Which lines in the records below contain the word "node"? Report each of them.

Start of Exercise inputs

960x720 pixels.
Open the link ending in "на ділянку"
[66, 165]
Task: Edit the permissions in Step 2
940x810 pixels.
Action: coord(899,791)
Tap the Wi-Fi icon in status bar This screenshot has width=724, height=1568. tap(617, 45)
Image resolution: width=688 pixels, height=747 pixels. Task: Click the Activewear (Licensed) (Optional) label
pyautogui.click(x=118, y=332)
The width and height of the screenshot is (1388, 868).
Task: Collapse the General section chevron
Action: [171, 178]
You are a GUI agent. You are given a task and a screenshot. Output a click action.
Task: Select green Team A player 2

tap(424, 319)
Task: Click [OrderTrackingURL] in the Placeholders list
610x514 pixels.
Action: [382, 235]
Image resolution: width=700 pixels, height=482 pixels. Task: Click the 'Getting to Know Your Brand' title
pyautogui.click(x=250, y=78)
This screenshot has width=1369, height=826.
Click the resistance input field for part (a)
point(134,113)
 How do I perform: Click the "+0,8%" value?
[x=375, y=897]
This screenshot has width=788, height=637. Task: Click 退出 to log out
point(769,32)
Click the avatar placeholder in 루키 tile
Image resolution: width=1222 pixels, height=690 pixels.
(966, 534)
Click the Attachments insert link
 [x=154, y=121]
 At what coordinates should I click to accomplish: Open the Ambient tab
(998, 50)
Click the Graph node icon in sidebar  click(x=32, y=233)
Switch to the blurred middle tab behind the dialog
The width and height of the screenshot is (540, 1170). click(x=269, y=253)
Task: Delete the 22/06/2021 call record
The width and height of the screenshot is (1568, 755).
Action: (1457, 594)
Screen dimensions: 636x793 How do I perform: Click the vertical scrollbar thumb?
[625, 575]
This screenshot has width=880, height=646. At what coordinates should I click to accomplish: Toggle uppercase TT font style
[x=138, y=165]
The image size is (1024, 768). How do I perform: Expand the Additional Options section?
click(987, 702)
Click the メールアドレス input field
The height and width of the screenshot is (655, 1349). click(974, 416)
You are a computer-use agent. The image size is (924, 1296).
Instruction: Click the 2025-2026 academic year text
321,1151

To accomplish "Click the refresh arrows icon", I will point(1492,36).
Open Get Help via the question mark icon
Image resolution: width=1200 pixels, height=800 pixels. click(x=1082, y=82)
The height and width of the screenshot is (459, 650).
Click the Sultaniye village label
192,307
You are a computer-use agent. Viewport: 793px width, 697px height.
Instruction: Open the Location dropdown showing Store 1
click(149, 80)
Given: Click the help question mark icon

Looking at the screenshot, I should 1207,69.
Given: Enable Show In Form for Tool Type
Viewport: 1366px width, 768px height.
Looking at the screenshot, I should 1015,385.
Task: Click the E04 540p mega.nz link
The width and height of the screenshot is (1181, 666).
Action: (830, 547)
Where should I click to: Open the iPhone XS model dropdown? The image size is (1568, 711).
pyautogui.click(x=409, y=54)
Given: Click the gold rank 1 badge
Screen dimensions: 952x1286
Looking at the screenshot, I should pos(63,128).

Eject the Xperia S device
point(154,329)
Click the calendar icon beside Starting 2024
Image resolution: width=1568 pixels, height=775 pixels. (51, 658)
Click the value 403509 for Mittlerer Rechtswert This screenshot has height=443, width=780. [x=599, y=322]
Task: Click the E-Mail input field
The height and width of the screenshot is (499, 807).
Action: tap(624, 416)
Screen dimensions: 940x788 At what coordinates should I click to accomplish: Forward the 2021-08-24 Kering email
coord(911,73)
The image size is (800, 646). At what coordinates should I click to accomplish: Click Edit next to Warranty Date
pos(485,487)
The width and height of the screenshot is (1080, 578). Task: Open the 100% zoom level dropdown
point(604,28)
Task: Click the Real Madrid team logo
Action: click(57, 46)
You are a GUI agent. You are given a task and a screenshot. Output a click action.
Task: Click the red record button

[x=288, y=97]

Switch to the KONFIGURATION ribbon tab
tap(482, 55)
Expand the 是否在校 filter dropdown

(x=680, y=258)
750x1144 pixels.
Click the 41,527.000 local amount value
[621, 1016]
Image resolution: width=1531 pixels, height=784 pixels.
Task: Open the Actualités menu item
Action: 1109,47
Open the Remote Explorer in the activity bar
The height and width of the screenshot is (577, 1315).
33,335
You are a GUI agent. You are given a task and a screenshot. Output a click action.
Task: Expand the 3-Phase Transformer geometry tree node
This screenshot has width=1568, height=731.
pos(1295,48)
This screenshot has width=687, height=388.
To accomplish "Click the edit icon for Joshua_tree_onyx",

End of Exercise inputs

Answer to this problem.
Click the Graph node icon in sidebar  click(x=32, y=233)
Task: Expand the 3-Phase Transformer geometry tree node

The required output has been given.